Ketika saya berusia 21 tahun, saya ditodong oleh perampok yang meminta arloji saya. Dengan tenang saya berikan arloji saya sambil saya berkata, “Engkau berdosa, Yesus mencintai kamu, bertobatlah.” Tukang becak yang saya tumpangi gemetar, tetapi saya sangat tenang dan damai. Itulah pertama kalinya saya merasakan damai Tuhan yang begitu nyata dalam hidup saya. Di usia 26 tahun, saya ada pelayanan di Palopo.

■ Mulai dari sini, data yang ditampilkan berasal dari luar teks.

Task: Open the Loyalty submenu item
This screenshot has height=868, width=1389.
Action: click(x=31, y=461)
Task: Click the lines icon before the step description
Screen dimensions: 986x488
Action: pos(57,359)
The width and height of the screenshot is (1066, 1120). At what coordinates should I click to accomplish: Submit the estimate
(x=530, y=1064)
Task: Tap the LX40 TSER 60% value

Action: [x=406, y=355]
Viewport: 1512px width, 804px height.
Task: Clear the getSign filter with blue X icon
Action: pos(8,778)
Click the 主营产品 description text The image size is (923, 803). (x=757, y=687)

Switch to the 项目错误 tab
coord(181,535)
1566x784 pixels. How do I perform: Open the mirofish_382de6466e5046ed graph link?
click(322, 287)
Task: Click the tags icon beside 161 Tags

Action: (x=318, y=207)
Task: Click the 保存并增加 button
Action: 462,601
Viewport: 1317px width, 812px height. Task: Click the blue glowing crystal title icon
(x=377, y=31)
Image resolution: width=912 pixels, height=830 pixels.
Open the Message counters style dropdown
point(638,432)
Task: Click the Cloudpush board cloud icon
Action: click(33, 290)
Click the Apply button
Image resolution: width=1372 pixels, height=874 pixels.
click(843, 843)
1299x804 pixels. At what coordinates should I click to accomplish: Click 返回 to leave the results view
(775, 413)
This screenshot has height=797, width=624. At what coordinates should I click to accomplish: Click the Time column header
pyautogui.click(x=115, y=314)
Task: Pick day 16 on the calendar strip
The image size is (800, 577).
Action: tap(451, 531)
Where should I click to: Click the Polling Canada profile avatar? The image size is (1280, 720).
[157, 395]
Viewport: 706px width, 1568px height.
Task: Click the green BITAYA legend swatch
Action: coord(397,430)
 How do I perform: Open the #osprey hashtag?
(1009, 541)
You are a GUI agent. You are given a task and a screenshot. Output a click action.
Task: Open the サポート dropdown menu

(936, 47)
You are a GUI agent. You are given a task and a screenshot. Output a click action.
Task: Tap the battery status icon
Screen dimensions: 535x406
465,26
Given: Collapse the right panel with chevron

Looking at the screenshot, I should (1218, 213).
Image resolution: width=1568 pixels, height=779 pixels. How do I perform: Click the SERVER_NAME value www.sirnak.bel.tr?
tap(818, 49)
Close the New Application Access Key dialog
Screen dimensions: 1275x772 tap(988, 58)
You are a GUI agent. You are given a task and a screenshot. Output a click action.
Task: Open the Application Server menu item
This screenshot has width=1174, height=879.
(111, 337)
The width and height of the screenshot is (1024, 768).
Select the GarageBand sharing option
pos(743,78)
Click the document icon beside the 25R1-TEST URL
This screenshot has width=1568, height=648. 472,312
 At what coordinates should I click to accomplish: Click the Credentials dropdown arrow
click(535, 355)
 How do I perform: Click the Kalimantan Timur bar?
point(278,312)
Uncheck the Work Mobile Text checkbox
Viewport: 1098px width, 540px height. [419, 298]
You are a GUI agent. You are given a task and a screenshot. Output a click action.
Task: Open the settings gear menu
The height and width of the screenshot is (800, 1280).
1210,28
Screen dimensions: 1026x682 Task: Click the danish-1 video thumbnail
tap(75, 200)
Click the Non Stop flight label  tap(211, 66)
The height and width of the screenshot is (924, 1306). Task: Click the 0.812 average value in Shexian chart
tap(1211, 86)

Jarak dari Makassar 400 km, dengan jalan berbatu dan sangat berbahaya karena ada tentara pemberontak. Panitia menyediakan jeep berikut tiga pengawal bersenjata untuk menyertai saya. Dua kali mobil itu mogok dan para pengawal begitu ketakutan. Saya sangat tenang saat itu. Saat ini, saya tahu mungkin sekali ada banyak kesulitan, penderitaan, kerugian, bahkan mungkin sekali saya dibunuh. Tetapi saya sadar bahwa Sabat Tuhan sudah beserta saya. Kalau mungkin cobalah tidak membuka toko atau tidak bekerja pada hari Minggu, memakai waktu itu untuk datang kepada Tuhan, menikmati damai sejahtera-Nya, melayani Dia. Inilah perintah hukum keempat.
Yesus dan Sabat
Tuhan menjadikan tujuh hari sebagai satu sirkulasi waktu pendek dalam hidup kita, “Enam hari kau bekerja dan berhenti pada hari yang ketujuh.” Sistem ini adalah sistem sirkulasi yang paling sehat bagi masyarakat maupun setiap orang yang Tuhan cipta. Tuhan berhenti mencipta di hari ketujuh, tetapi itu adalah hari di mana Allah menopang dan memelihara ciptaan-Nya. Yesus berkata, “Bapa-Ku bekerja sampai sekarang, maka Aku pun bekerja juga” (Yoh. 5:17). Berhenti mencipta tidak bisa diindikasikan sebagai kepasifan total, melainkan suatu peralihan aktivitas. Ciptaan Allah perlu ditopang dan dipelihara. Inilah pengertian yang lebih lincah dan komprehensif. Dengan demikian, kita tidak dibelenggu oleh pengertian harfiah dari hukum keempat ini.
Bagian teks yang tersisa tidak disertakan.